Dönüşmüş ya da kaybolduğunu sandığımız mahalle ruhu da kentin birçok yerinde tamamen yok olmuş değil; sadece kendini yeniden gösterecek ve yaşatacak alanlara ihtiyaç duyuyor. Elbette bu alanlar da biz mahalle sakinlerinin kolektif çabasıyla üretiliyor. Şimdilerde zamana uyarlanmış şekilde düzenlenen festivaller, mahalle şenlikleri, park buluşmaları, sokak konserleri ve ortak sofralar, bu ihtiyacın en güzel yanıtını veriyor. Yan yana oturmak, birlikte oyun oynamak, yemekleri paylaşmak, aynı müziğe eşlik etmek… Tüm bu ortak aktiviteler, kapalı sitelerin ördüğü mesafeyi aşarak komşuluğu ve dayanışmayı yeniden hatırlamamıza vesile olarak kaybolan mahalle ruhunu yeniden hatırlatıyor. Parklar, sokaklar ve meydanlar, kapalı sitelerin yarattığı mesafeyi aşarak herkesin bir araya geldiği kamusal alanlara dönüşüyor. Birlikte yapılan etkinlikler yalnızca eğlence sunmakla kalmıyor; komşuluk bağlarını güçlendiriyor, dayanışmayı hatırlatıyor ve mahalle kültürünü yeni kuşaklara aktarmaya olanak tanıyor.

Bu yıl ikincisini düzenleyeceğimiz Ayrancı Festivali de tam olarak bu amaca hizmet ediyor. 13 Ekim haftası başlayacak etkinlikler 26 Ekim Pazar günü Portakal Çiçeği Parkı’nda gerçekleşecek çocuk şenliği ile tamamlanacak. Şenlikte çocuklar, birlikte oyun oynayıp, atölyelere katılıp ve yan yana oturup paylaşımlarda bulunurken aileleri de belki kendi çocukluklarını tebessümle hatırlayacaklar. Sokak oyunlarından yaratıcı atölyelere, müzikten minik sürprizlere kadar pek çok etkinlik, eski mahalle alışkanlıklarını yaşatmaya katkı sağlayacak.
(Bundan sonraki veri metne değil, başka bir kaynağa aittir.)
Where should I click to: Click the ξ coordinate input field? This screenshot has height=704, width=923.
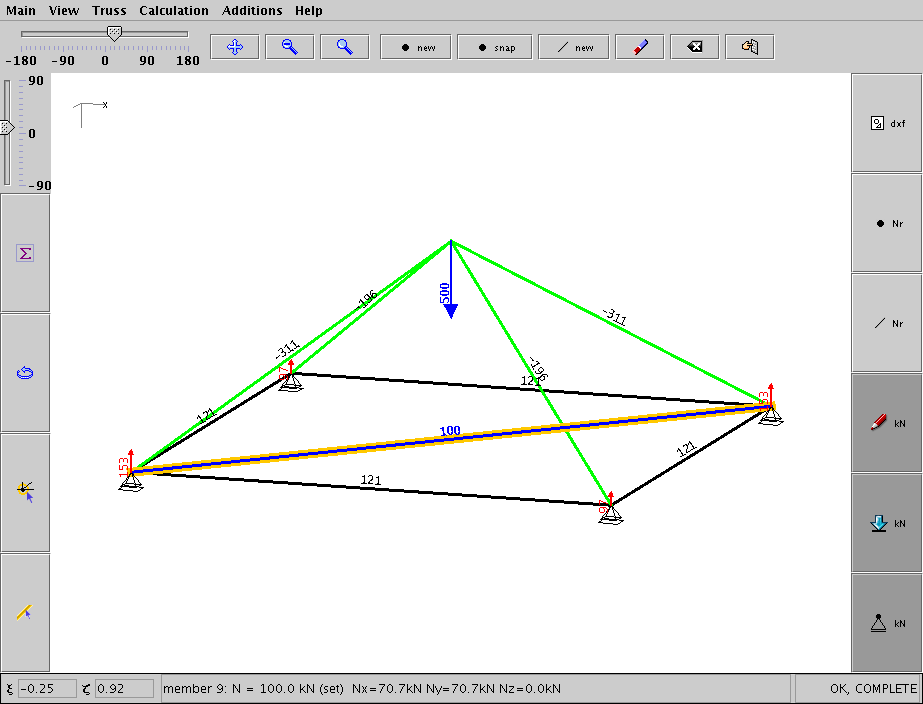48,688
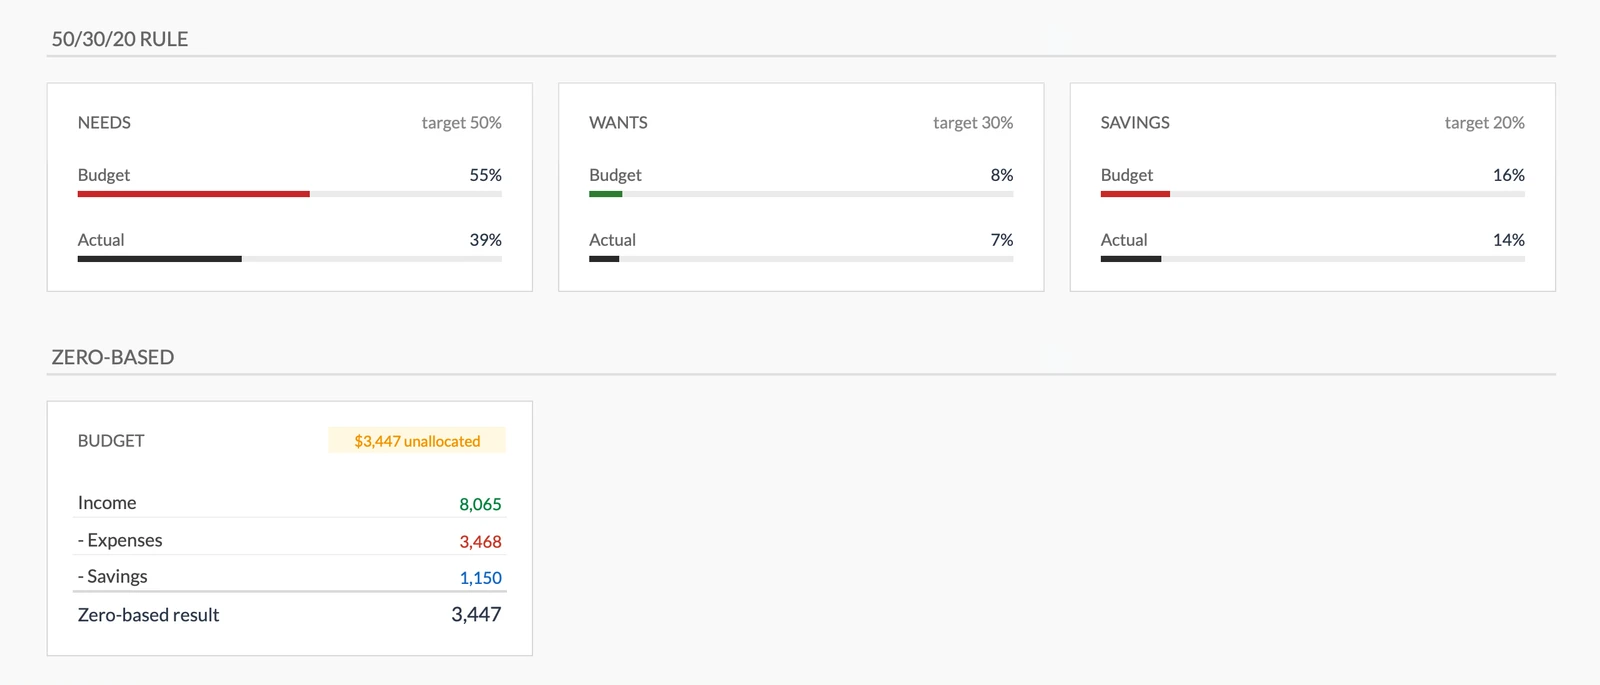
Task: Click the red Needs budget progress bar
Action: tap(193, 194)
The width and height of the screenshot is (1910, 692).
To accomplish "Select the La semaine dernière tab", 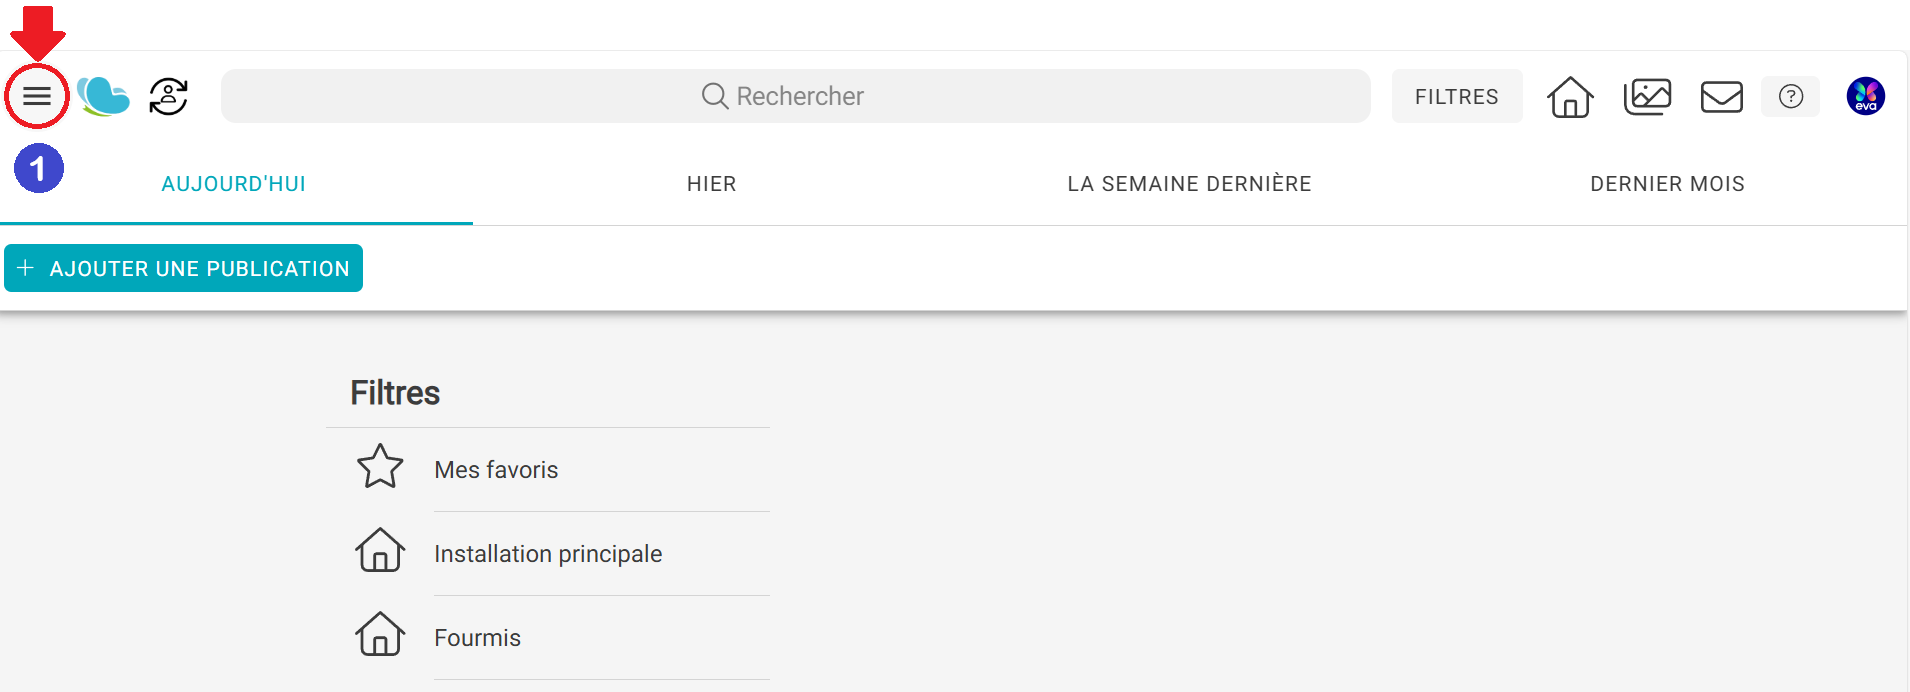I will (1189, 184).
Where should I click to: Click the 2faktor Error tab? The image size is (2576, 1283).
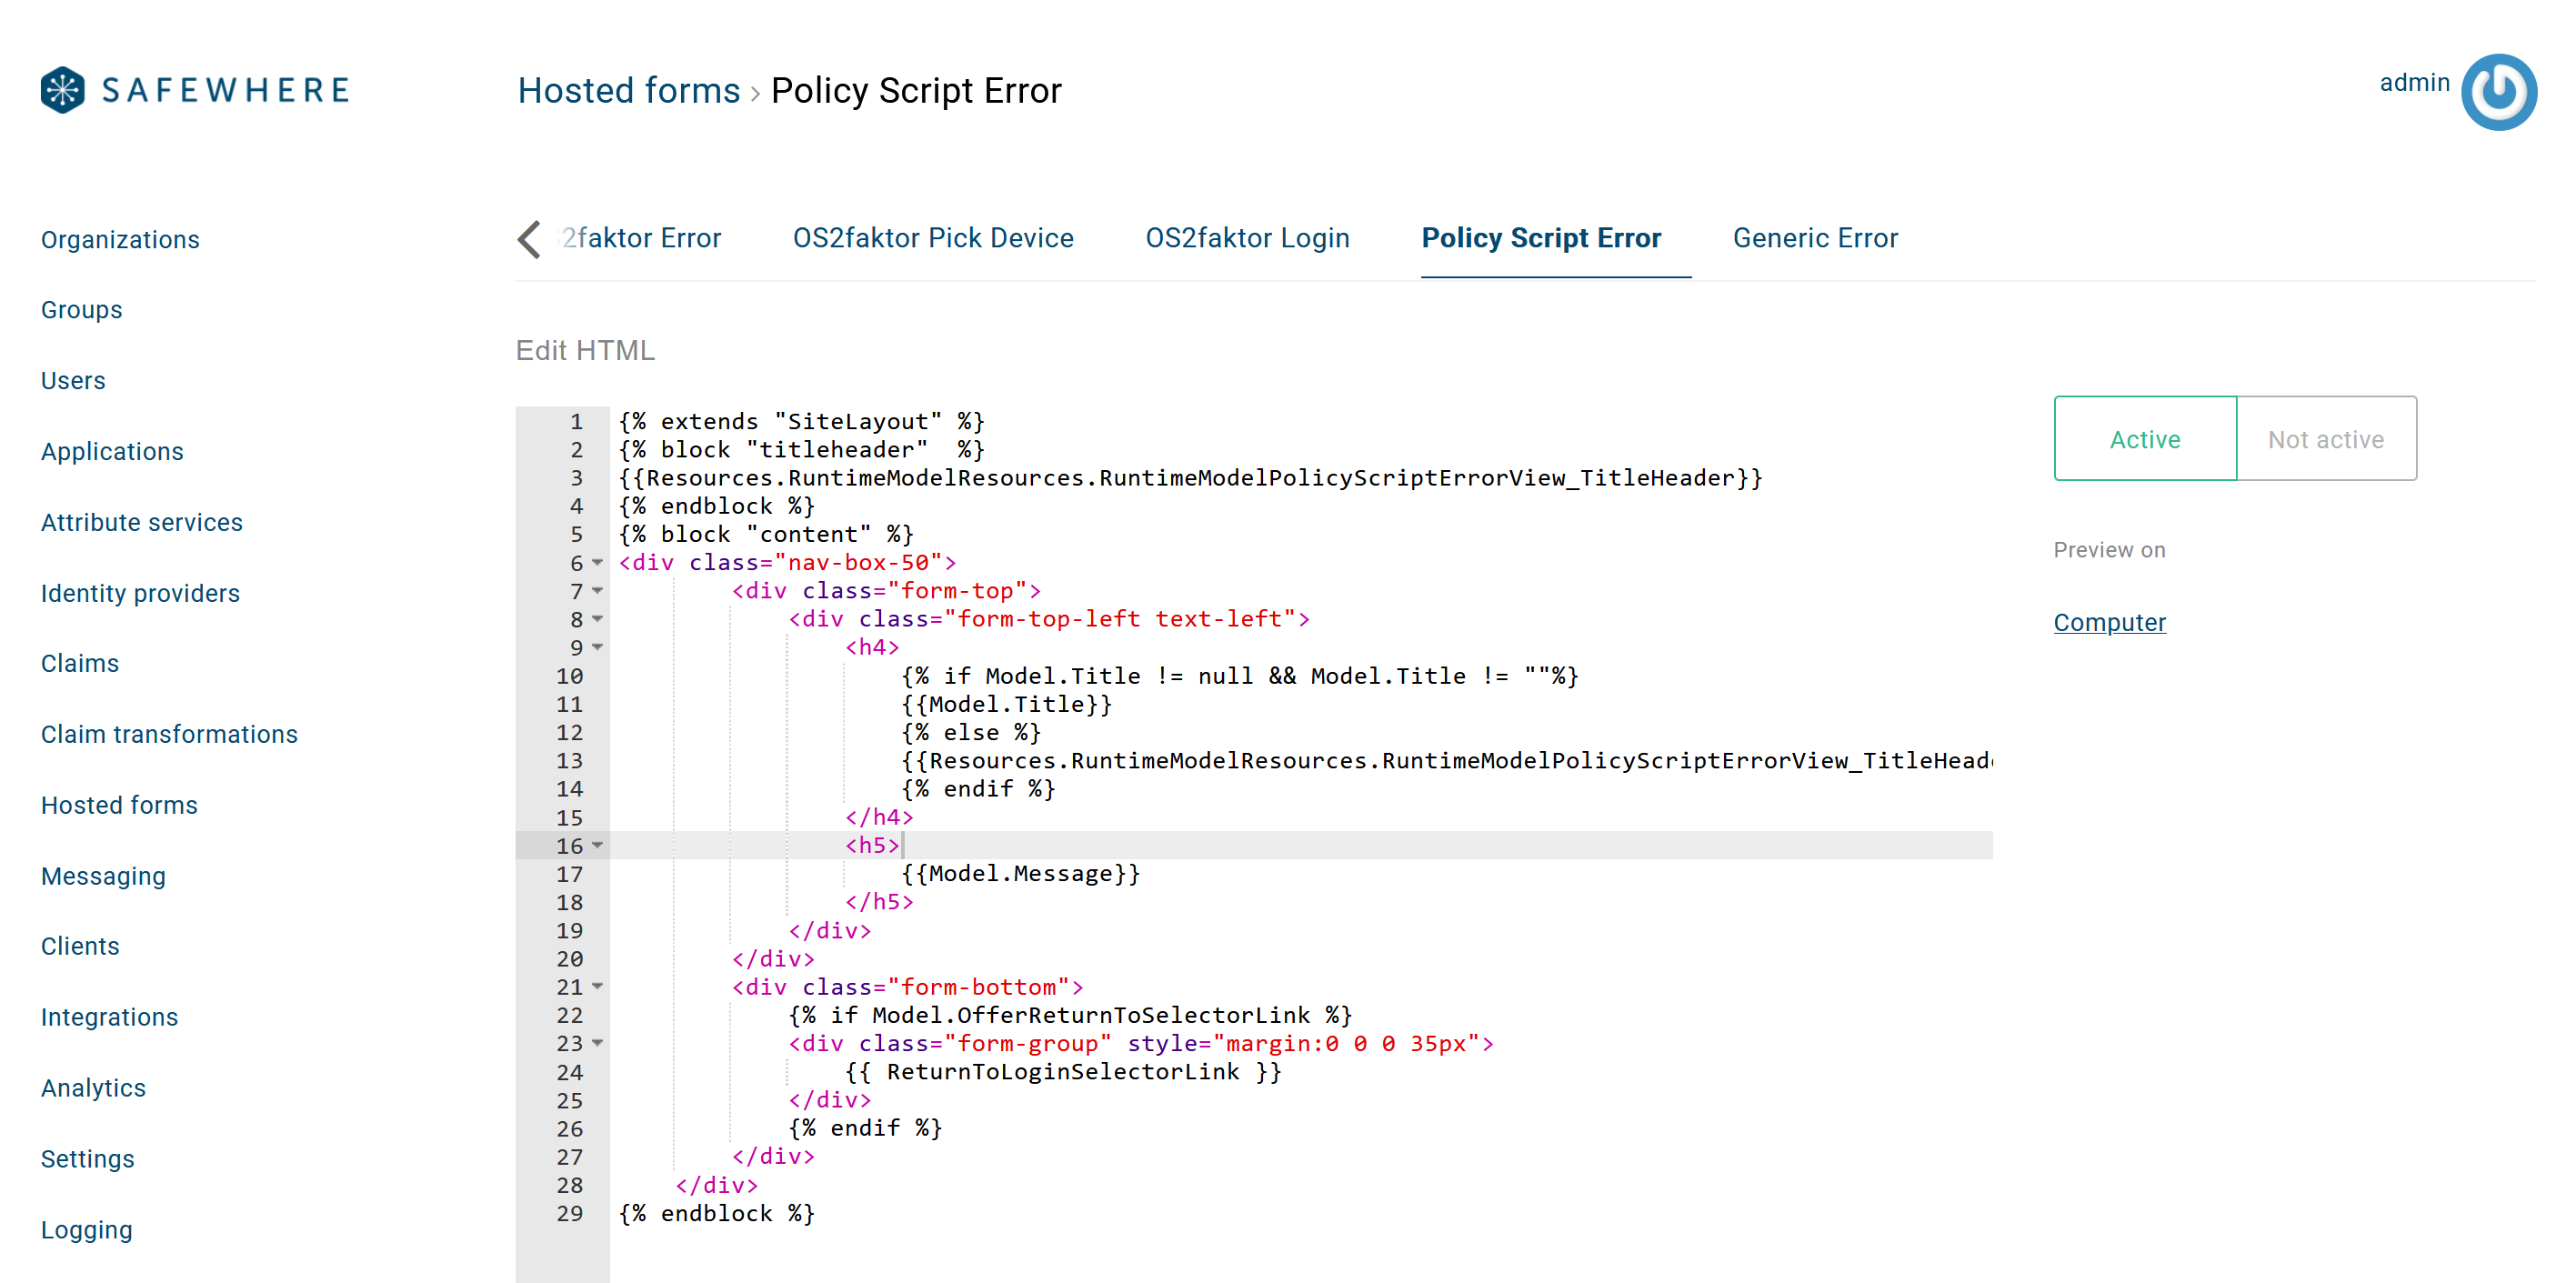(642, 236)
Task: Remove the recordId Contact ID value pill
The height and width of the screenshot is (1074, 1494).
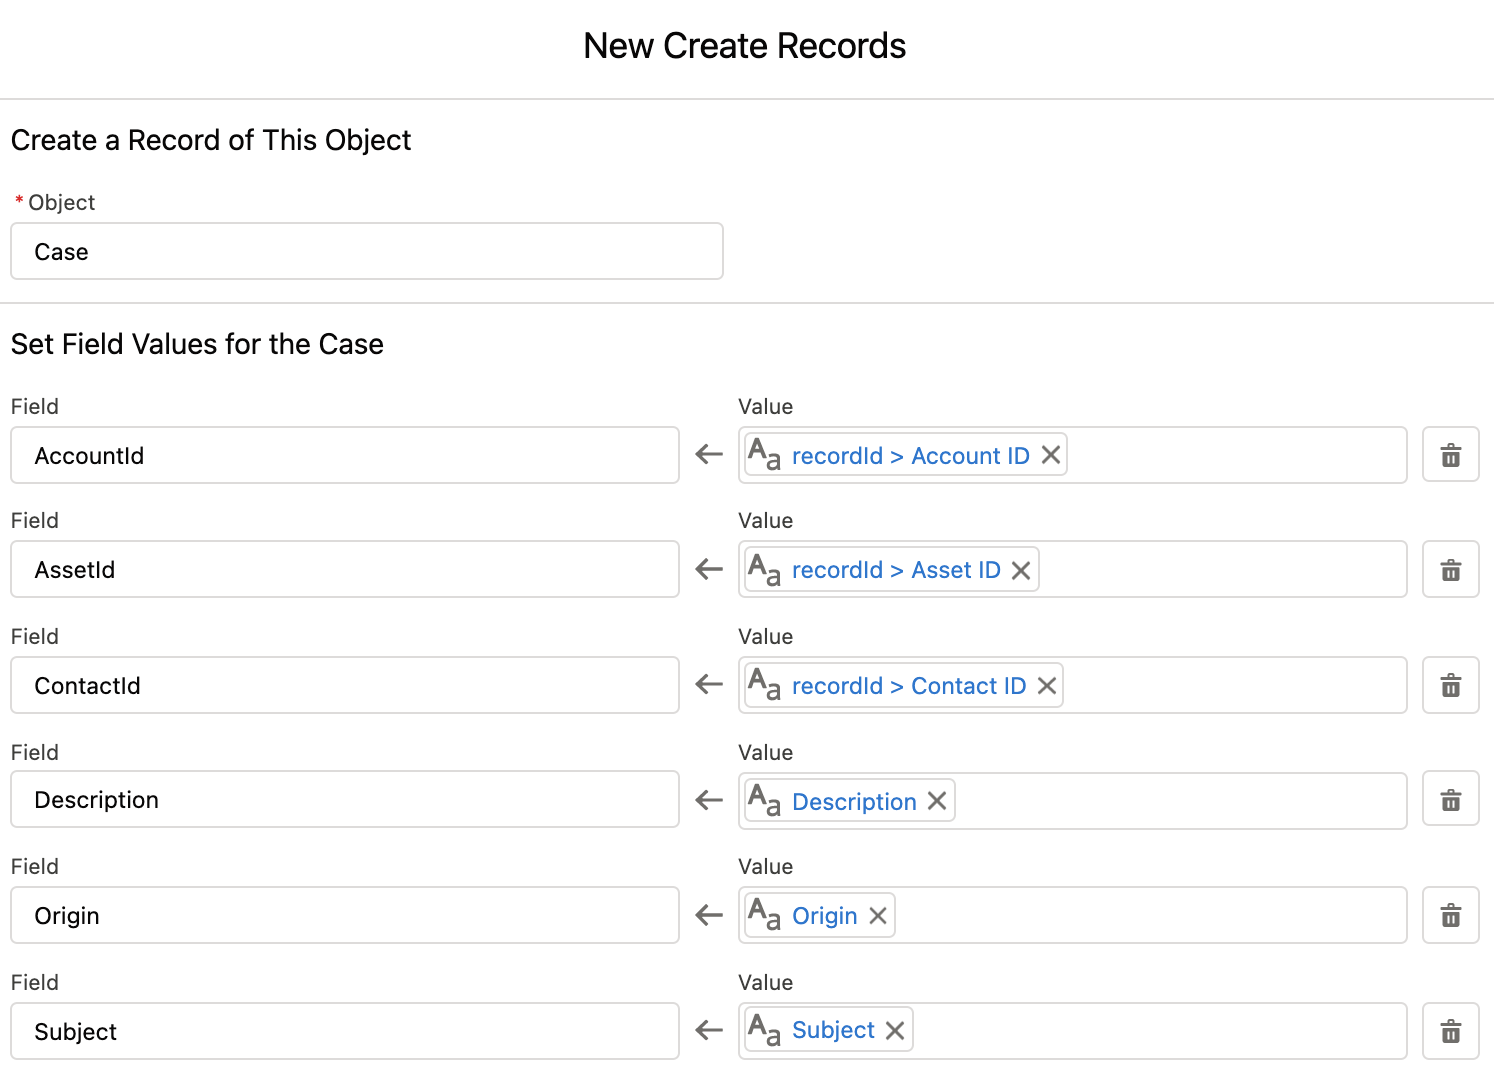Action: 1046,685
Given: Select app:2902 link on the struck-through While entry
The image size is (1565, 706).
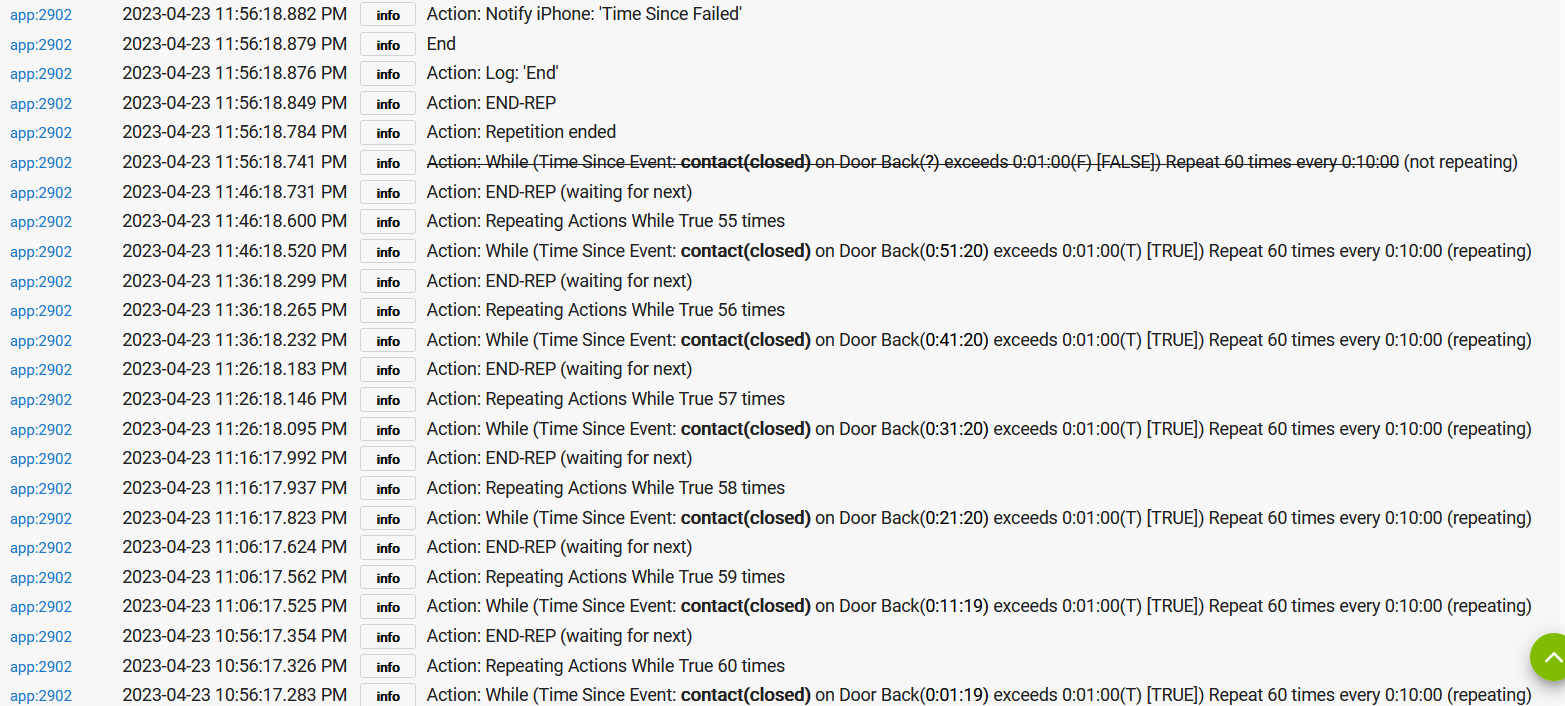Looking at the screenshot, I should (x=41, y=163).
Bu yıl da, geçmişin mahalle sıcaklığını yeniden hissettirmek için hep birlikte buluşalım. komşuluk bağlarını güçlendirmek, dayanışmayı hatırlamak ve mahallemizin neşesini paylaşmak için harika bir fırsat. Gelin, sokak oyunlarının, müziğin ve ortak sofraların keyfini birlikte çıkaralım; Ayrancı’nın canlı ruhuna hep birlikte katkı sunalım.